Monday, January 27, 2014







The Revolution Has Been Postponed

It is, as they say, the "takeaway:"  85 people in the world own more than the poorest half of the world's population.

But the briefing paper from Oxfam examines other important trends, such as

Rich people are pulling further away from everyone else in terms of wealth in many countries. The World Top Incomes Database covers 26 countries, with information on the share of pre-tax income going to therichest one percent since the 1980s.  In all but two countries (Colombia and the Netherlands), the share of income of the richest percentile increased – and in Colombia, it stayed at around 20 percent. The richest one percent of people in China, Portugal, and the US have more than doubled their share of national income since 1980, and the situation is getting worse.

The following two graphs (both from Oxfam) indicate, respecively, that the percentage increase in the share of income going to the richest one percent in the USA has risen approximately 140% from 1980 to 2012, and at an even faster rate in the past four years than in the previous twenty-eight.









The Oxfam authors, as displayed below, have found a strong correlation between financial deregulation and income share of the top 1%.



This is of little concern at this year's annual World Economic Forum in Davos, Switzerland, where we read

“It used to be just bankers that were bashed,” the chief executive of a large European consumer goods company said with a sigh after coming out of his morning trance. He spoke on condition of anonymity, perhaps not wanting to seem as if he was complaining. “Now it’s all of us.”

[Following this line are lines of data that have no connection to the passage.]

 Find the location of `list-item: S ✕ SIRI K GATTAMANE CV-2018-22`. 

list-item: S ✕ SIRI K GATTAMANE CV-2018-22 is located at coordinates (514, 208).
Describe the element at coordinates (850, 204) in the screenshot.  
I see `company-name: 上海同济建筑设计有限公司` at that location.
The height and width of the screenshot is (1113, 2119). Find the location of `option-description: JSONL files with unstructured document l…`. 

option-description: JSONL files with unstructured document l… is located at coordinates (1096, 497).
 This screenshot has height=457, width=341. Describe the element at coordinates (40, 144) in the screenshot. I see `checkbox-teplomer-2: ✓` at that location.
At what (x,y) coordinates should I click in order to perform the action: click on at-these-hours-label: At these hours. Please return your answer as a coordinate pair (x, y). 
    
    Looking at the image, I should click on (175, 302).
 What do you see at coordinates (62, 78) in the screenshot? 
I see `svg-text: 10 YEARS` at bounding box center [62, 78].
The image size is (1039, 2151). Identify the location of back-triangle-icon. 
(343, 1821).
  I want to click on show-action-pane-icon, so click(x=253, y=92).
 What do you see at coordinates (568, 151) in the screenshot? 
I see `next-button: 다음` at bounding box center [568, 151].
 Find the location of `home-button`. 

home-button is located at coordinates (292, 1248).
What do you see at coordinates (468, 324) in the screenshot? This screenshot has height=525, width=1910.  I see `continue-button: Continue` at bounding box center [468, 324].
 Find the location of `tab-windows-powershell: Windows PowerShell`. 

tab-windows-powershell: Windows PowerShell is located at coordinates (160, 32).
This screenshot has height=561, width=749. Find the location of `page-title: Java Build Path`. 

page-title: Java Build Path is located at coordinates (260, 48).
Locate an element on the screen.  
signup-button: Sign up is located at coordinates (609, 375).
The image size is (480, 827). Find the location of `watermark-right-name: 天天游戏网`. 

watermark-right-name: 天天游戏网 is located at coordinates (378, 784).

Oh, how frightful. David Atkins remarks

If the Davos crowd wants to keep the current order that has made them so wealthy, they need to work on making it fairer for everyone. That means not just making it easier for a few lucky poor people to become rich, but also vastly improving the lives of all those in the poor and middle class who don't hit the lucky jackpot. Otherwise, sooner or later the current order will be replaced--peacefully or otherwise--with something better that actually provides results.

If only.  Robert Reich identifies three reasons there is no revolution in the USA, why there isn't "more of a ruckus."  As jobs and wages are lost, economic insecurity has grown, resulting in a working class "paralyzed with fear."  With the decline of unions, the major means of workers organizing and protecting themselves has all but disappeared.

Students, Reich recalls, were a major force of social change in decades past but now are laden with debt and face a daunting job market and therefore "don't want to make a ruckus." Further, the American public generally "has become so cynical about government that many no longer think reform is possible" (and no doubt want to steer clear of a "ruckus"),

There are other factors, including a lingering belief in get-rich-quick schemes, now known as "lotteries" and "gambling" (more disingenuously, "gaming").  While some workers believe that, someday, they may get lucky and strike it rich, even more workers buy into the myth, sans adequate wages or benefits, that they are part of a "team."  Author Edward McClelland describes a tour given by retired United Steelworkers official "Oil Can Eddie" Sadlowski in which

In the parking lot of the ironworkers’ hall, I noticed that most of the apprentices were driving brand-new pickup trucks — Dodge Rams with swollen hoods and quarter panels, a young man’s first purchase with jackpot union wages. Meanwhile, I knew college graduates who earned $9.50 an hour as editorial assistants, or worked in bookstores for even less. None seemed interested in forming a union. So I asked Sadlowski why white-collar workers had never embraced the labor movement as avidly as blue-collar workers.

“The white-collar worker has kind of a Bob Cratchit attitude,” he explained. “He feels he’s a half-step below the boss. The boss says, ‘Call me Harry.’ He feels he’s made it. You go to a shoe store, they got six managers. They call everybody a manager, but they pay ’em all shit.”